Marcos reúne numa só instrução uma série de sentenças de Jesus, conservadas e transmitidas pelas gerações e tradições primitivas da Igreja. Os socialmente humildes, sem poder econômico, sem-terra, sem-emprego, sem-teto, sem-defesa nas causas levadas aos tribunais.3
Acolher Jesus é ouvir os que não têm voz, título de eleitor, cartão da previdência, plano de saúde, escola de qualidade, teto para morar ou um bicicleta velha; é receber o diferente em sua condição, sexual, racial, social. Os depreciados desse mundo mereceram a atenção de Jesus, segundo o evangelho, por isso não podemos ser diferentes do Mestre. Se Jesus opta pelos vulneráveis, por que escolheremos outro caminho, como o da política partidária, buscando os fins da comunhão de fé atrelada em vantagens eleitorais?
É a graça de Deus que redime o mundo? No Brasil, é a política. Conceito complexo, fugidio, abstrato, face à realidade da população pobre socialmente desassistida, faminta, doente, ignorada no partir do bolo da prosperidade econômica repartido com quem já tem muito. Na redenção política, é sempre o coletivo, o grupo que está no poder que assume o papel de redentor. Provisoriamente, claro, pela alternância. Cabe, porém, a negação das mulheres violadas, crianças morrendo como moscas, jovens vitimados por morte violenta aos 18 ou 20 anos, povos indígenas roubados em seus direitos ancestrais, imigrantes ilegais como sobras à margem do crescimento econômico pretendido.
Dissemos com Drummond de Andrade: “vai ser gauche na vida”, e o mesmo poeta já descobria que “no caminho tinha uma pedra”, que é o espírito do capitalismo egoísta que não nos abandona. Falta democratizar as riquezas que certamente existem neste país. Afinal, não somos a “sexta potência econômica mundial”? O fenômeno da padronização de consumidores e eleitores repercute de forma decisiva sobre os empobrecidos e os despoderados. O vestuário, a utilização dos meios de transporte, o lazer, a proteção e seguridade social, a habitação, a escola, o sistema de saúde, demonstram o quão distantes estão os empobrecidos dos recursos disponíveis e da distribuição dos bens sociais. E vamos às urnas.
Notas
1. Revista Veja, 03/06/2012. Expoente de denominação com mais de 8 milhões de fiéis, exibindo Rolex de 100 mil reais, fala de seus bens: mansões e apartamentos dentro e fora do Brasil, jatinho, carro blindado importado, etc., defendendo a legitimidade da religião da ganância; em seguida comparece na mídia defendendo candidato político.
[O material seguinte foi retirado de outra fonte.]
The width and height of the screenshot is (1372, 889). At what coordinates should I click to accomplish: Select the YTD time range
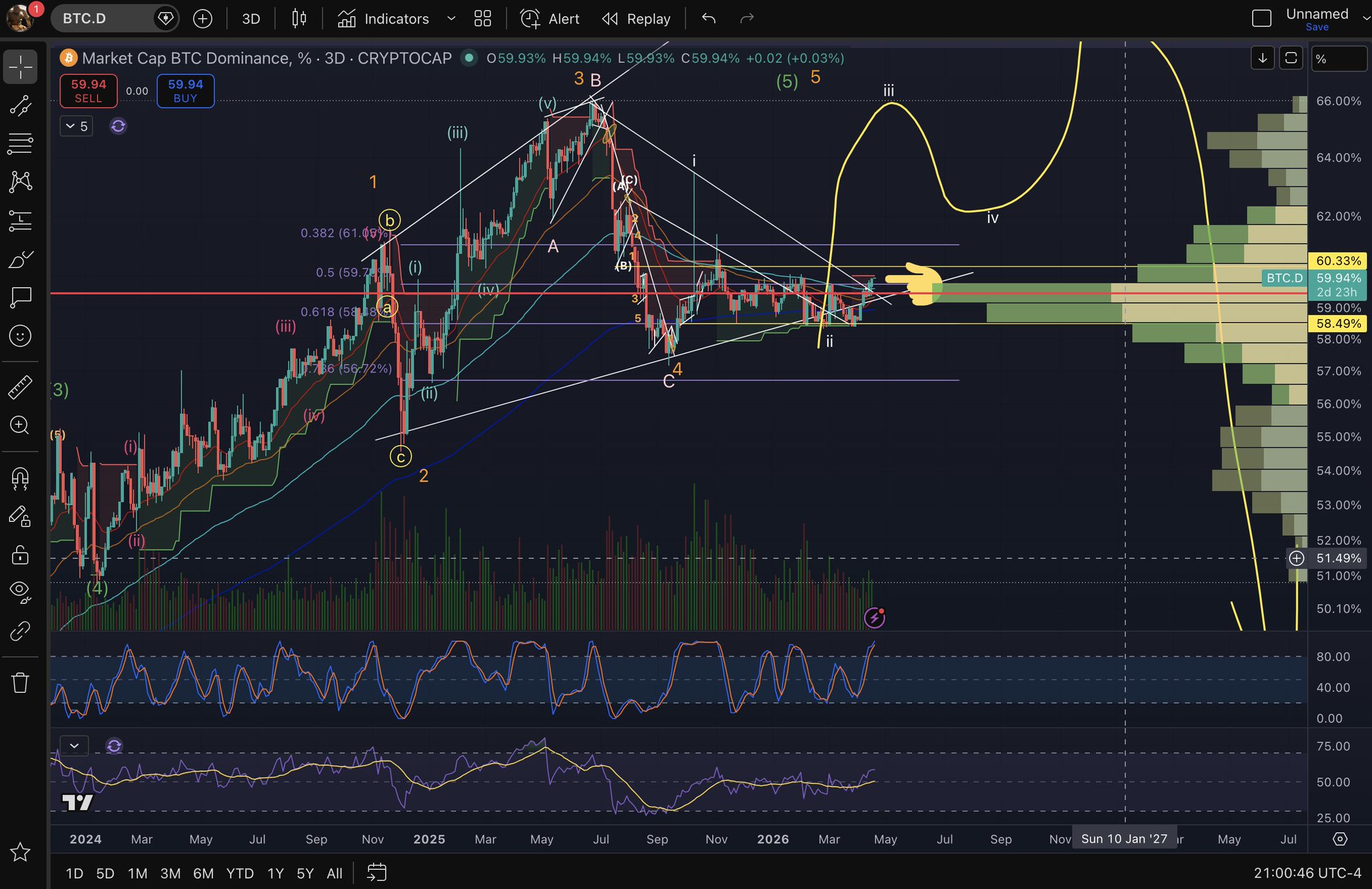click(239, 873)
2. Revista Ultimato, set./out. 2010. Perguntava-se aos jovens evangélicos sobre a personalidade mais admirável. A resposta foi Silas Malafaia em primeiro lugar, Jesus Cristo em quinto.
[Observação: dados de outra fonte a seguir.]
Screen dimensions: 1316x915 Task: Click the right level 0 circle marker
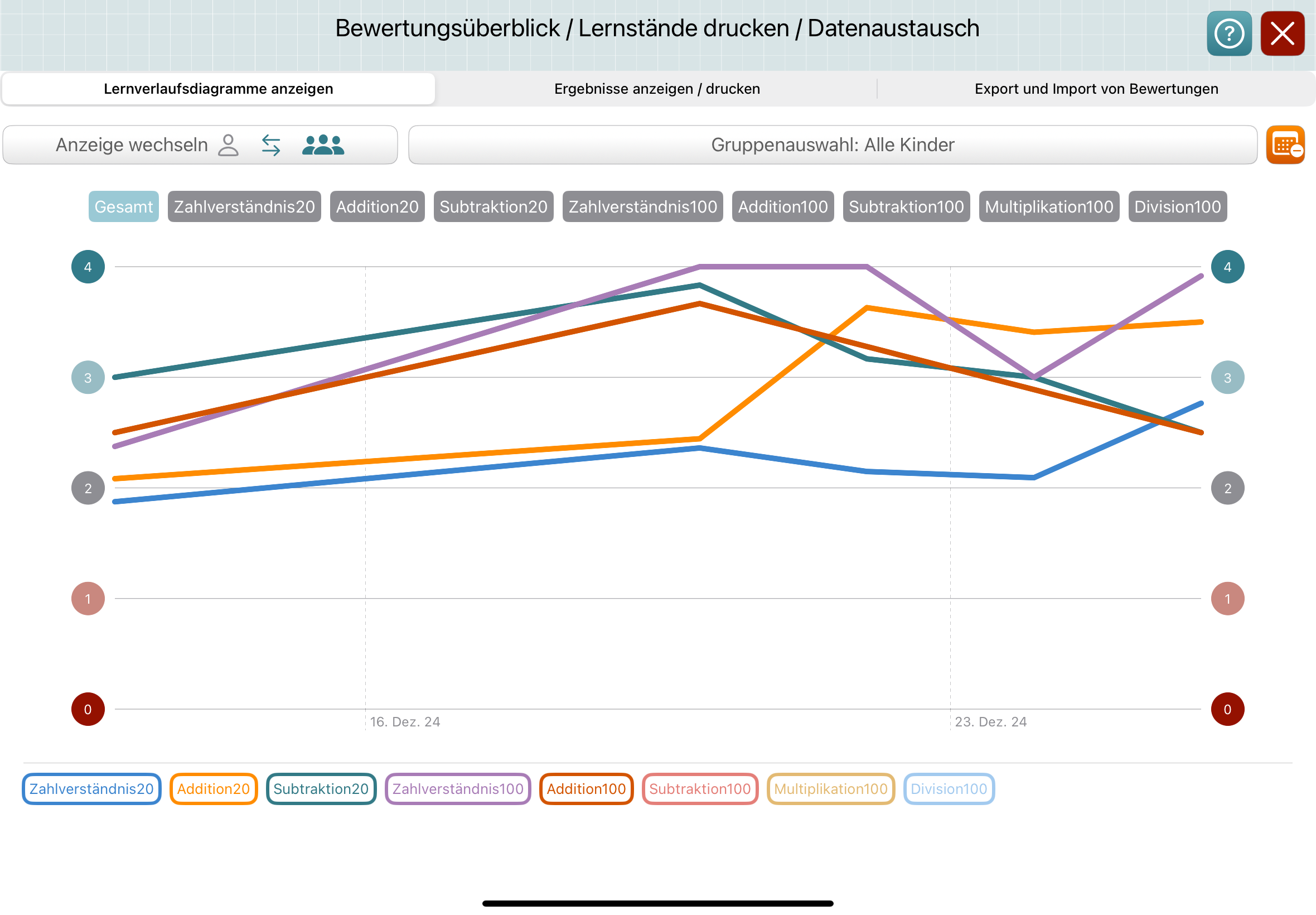(x=1227, y=709)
3. A Gazeta, 20/05/2011. Despejo em Barra do Riacho, Aracruz, ES. Governo autoriza batalhão de 400 soldados e carros de choque da PM para desocupar área de empresa multinacional; hoje, os responsáveis pelo massacre social de milhares comparecem aos palanques de candidatos, eletrônicos ou não, escondendo quem são os heróis dos ricos e poderosos, do judiciário corrupto que vende sentenças, e do eleitorado sem memória
É pastor emérito da Igreja Presbiteriana Unida do Brasil e autor de livros como “Pedagogia da Ganância" (2013) e "O Dragão que Habita em Nós” (2010).